Penyelenggara dan pengadil hasil sengketa Pemilu telah dikondisikan sedemikian rupa untuk menghasilkan presiden boneka sesuai keinginan oligarki.

Bagaimana dengan rakyat? Pasrah atau marah?. Menerima skenario Pemilu ala oligarki yang telah dipasang ‘ranjau-ranjau politik’ untuk menjegal Presiden pilihan rakyat.

Presiden boneka jilid dua melalui sandiwara Pilpres. Penggiringan opini rakyat akan sosok tertentu yang dipersiapkan oleh oligarki untuk menjadi Presiden. Hari ini dapat terbaca dengan jelas.

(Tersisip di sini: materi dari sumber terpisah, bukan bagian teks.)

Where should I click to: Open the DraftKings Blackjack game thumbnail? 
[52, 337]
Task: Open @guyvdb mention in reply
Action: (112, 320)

Orang-orang yang ‘punya’ kendaraan partai, elektabilitasnya jeblok versi Pekerja Survei Komersial (PSK). Berkutat di angka satu koma. Sementara sosok yang dipersiapkan oligarki, sosok tanpa prestasi tapi penuh pesona palsu, elektabilitasnya meroket. Aneh bin ajaib dengan sosok yang selama 4 (empat) tahun terakhir telah menunaikan janji-janji politik dengan segudang prestasi justru elektabilitasnya dibawah sosok yang dipropagandakan oleh PSK.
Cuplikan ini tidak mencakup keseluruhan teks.